# [Data for analysis]
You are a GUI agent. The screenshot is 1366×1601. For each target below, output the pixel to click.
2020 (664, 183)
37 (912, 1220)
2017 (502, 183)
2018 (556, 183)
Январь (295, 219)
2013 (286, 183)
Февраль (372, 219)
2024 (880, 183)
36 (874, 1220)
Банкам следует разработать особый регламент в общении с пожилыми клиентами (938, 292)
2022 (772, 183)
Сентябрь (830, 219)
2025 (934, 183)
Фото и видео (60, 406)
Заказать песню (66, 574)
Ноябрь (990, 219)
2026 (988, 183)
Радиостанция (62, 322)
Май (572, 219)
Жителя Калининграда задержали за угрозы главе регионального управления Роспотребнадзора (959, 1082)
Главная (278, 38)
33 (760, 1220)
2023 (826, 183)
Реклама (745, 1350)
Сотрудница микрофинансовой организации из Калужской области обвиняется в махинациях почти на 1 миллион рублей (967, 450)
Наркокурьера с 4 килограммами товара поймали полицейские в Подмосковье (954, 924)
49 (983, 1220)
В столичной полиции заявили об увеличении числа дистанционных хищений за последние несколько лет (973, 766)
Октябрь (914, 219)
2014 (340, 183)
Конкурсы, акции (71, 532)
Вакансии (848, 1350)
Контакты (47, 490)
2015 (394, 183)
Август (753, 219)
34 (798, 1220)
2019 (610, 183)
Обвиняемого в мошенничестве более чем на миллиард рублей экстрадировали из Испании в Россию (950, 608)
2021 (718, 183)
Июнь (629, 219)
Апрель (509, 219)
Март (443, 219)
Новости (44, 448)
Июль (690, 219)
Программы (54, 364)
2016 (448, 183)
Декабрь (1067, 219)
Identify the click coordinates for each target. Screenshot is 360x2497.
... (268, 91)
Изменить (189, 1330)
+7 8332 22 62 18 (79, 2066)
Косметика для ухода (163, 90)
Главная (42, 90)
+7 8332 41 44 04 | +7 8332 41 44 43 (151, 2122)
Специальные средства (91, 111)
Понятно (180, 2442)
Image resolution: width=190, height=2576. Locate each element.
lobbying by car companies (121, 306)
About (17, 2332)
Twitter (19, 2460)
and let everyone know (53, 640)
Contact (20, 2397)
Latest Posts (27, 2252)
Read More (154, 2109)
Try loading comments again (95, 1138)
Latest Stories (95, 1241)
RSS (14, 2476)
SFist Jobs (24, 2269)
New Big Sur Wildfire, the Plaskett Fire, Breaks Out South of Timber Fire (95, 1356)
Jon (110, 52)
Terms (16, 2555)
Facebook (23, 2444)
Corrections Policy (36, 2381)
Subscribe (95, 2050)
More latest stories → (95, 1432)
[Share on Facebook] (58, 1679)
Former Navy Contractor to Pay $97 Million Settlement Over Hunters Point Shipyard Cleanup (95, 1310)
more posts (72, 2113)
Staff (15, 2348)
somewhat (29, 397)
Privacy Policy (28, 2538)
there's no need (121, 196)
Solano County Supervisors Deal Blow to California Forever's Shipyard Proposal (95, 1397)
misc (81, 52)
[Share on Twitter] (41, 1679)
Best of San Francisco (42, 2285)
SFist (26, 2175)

# [Requirement]
Please write the data above out again, exactly the same.

# [Solved exercise]
You are a GUI agent. The screenshot is 1366×1601. For each target below, output the pixel to click.
2020 (664, 183)
37 (912, 1220)
2017 (502, 183)
2018 (556, 183)
Январь (295, 219)
2013 (286, 183)
Февраль (372, 219)
2024 (880, 183)
36 (874, 1220)
Банкам следует разработать особый регламент в общении с пожилыми клиентами (938, 292)
2022 (772, 183)
Сентябрь (830, 219)
2025 (934, 183)
Фото и видео (60, 406)
Заказать песню (66, 574)
Ноябрь (990, 219)
2026 (988, 183)
Радиостанция (62, 322)
Май (572, 219)
Жителя Калининграда задержали за угрозы главе регионального управления Роспотребнадзора (959, 1082)
Главная (278, 38)
33 (760, 1220)
2023 (826, 183)
Реклама (745, 1350)
Сотрудница микрофинансовой организации из Калужской области обвиняется в махинациях почти на 1 миллион рублей (967, 450)
Наркокурьера с 4 килограммами товара поймали полицейские в Подмосковье (954, 924)
49 (983, 1220)
В столичной полиции заявили об увеличении числа дистанционных хищений за последние несколько лет (973, 766)
Октябрь (914, 219)
2014 (340, 183)
Конкурсы, акции (71, 532)
Вакансии (848, 1350)
Контакты (47, 490)
2015 (394, 183)
Август (753, 219)
34 (798, 1220)
2019 (610, 183)
Обвиняемого в мошенничестве более чем на миллиард рублей экстрадировали из Испании в Россию (950, 608)
2021 (718, 183)
Июнь (629, 219)
Апрель (509, 219)
Март (443, 219)
Новости (44, 448)
Июль (690, 219)
Программы (54, 364)
2016 (448, 183)
Декабрь (1067, 219)
Identify the click coordinates for each target. Screenshot is 360x2497.
... (268, 91)
Изменить (189, 1330)
+7 8332 22 62 18 (79, 2066)
Косметика для ухода (163, 90)
Главная (42, 90)
+7 8332 41 44 04 | +7 8332 41 44 43 (151, 2122)
Специальные средства (91, 111)
Понятно (180, 2442)
Image resolution: width=190, height=2576. Locate each element.
lobbying by car companies (121, 306)
About (17, 2332)
Twitter (19, 2460)
and let everyone know (53, 640)
Contact (20, 2397)
Latest Posts (27, 2252)
Read More (154, 2109)
Try loading comments again (95, 1138)
Latest Stories (95, 1241)
RSS (14, 2476)
SFist Jobs (24, 2269)
New Big Sur Wildfire, the Plaskett Fire, Breaks Out South of Timber Fire (95, 1356)
Jon (110, 52)
Terms (16, 2555)
Facebook (23, 2444)
Corrections Policy (36, 2381)
Subscribe (95, 2050)
More latest stories → (95, 1432)
[Share on Facebook] (58, 1679)
Former Navy Contractor to Pay $97 Million Settlement Over Hunters Point Shipyard Cleanup (95, 1310)
more posts (72, 2113)
Staff (15, 2348)
somewhat (29, 397)
Privacy Policy (28, 2538)
there's no need (121, 196)
Solano County Supervisors Deal Blow to California Forever's Shipyard Proposal (95, 1397)
misc (81, 52)
[Share on Twitter] (41, 1679)
Best of San Francisco (42, 2285)
SFist (26, 2175)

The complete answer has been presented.